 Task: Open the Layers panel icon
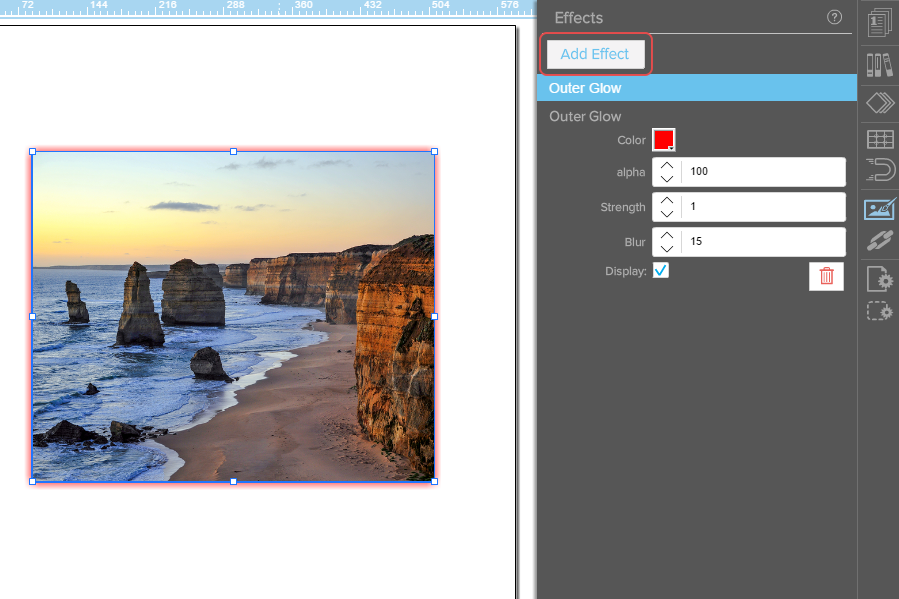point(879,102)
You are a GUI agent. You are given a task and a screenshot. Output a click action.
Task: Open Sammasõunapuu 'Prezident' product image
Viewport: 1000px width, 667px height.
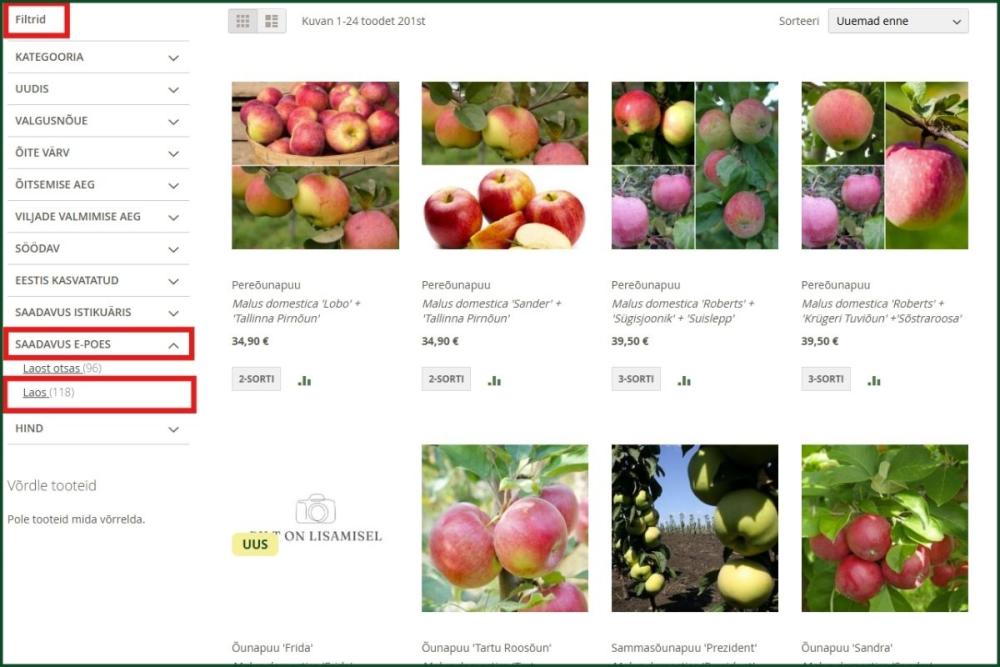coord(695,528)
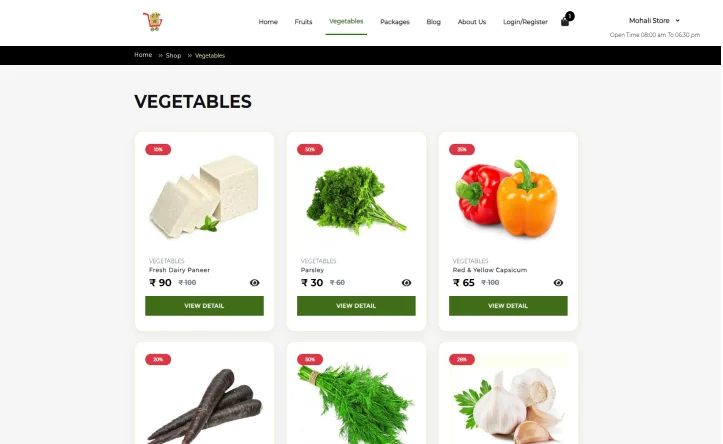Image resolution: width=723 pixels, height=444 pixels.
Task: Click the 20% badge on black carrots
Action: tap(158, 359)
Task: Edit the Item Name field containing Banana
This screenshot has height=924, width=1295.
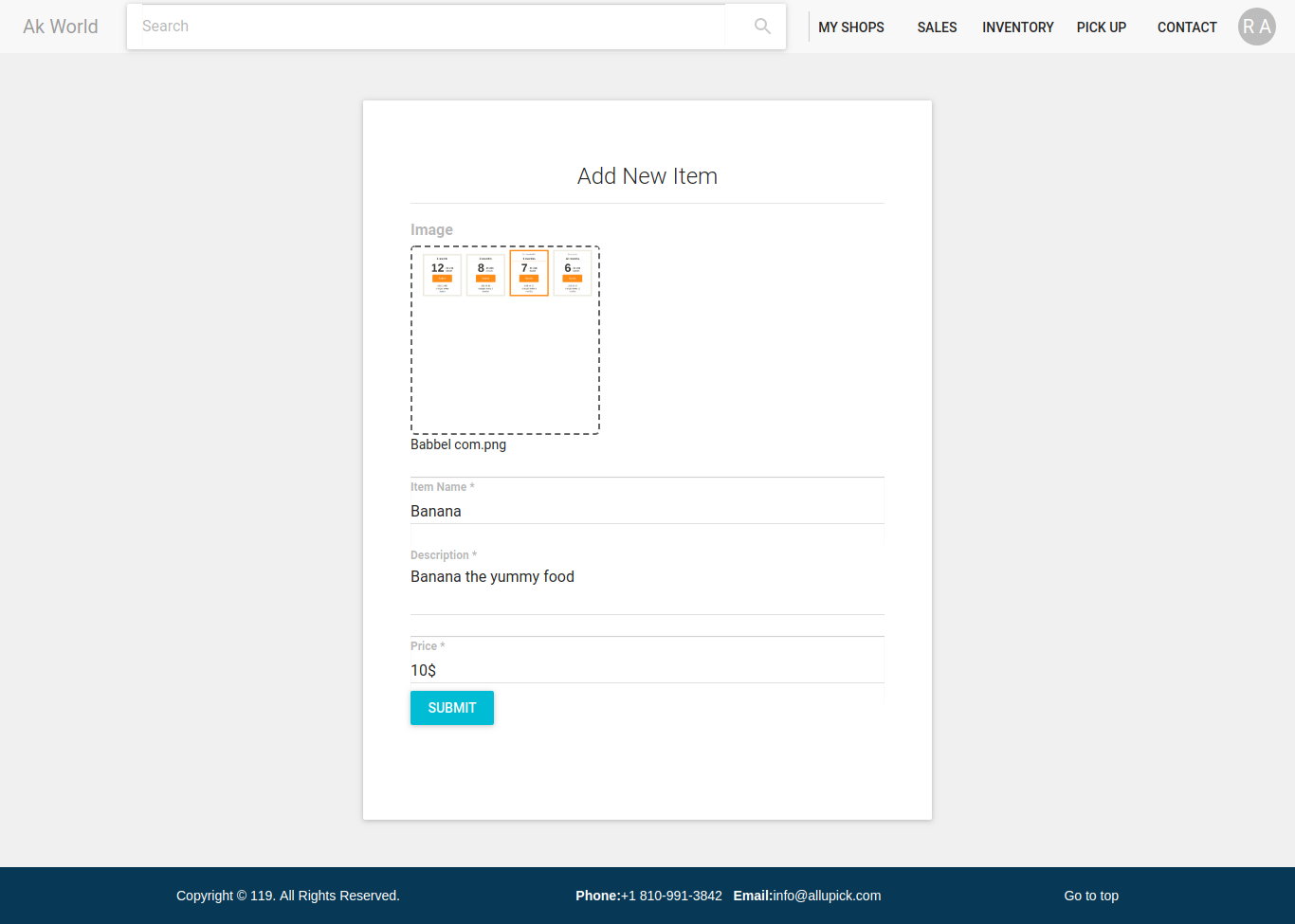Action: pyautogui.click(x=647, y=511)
---
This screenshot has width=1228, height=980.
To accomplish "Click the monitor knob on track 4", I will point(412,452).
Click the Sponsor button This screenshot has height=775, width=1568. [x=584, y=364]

WHAT THE EXERCISE ASKS: Rewrite the part of the records that opens with the line containing "Task: Open the Layers panel icon" and closes with the line containing "Action: pyautogui.click(x=647, y=511)", putting "screen capture" wherever "screenshot" appears and keeping everything else the same. Omit the pictures from your answer.

SOLUTION TO THIS EXERCISE:
 Task: Open the Layers panel icon
point(879,102)
You are a GUI agent. You are given a task and a screen capture. Output a click action.
Task: Open Sammasõunapuu 'Prezident' product image
Viewport: 1000px width, 667px height.
coord(695,528)
Image resolution: width=723 pixels, height=444 pixels.
Task: Click the 20% badge on black carrots
Action: tap(158, 359)
Task: Edit the Item Name field containing Banana
This screen capture has height=924, width=1295.
Action: pyautogui.click(x=647, y=511)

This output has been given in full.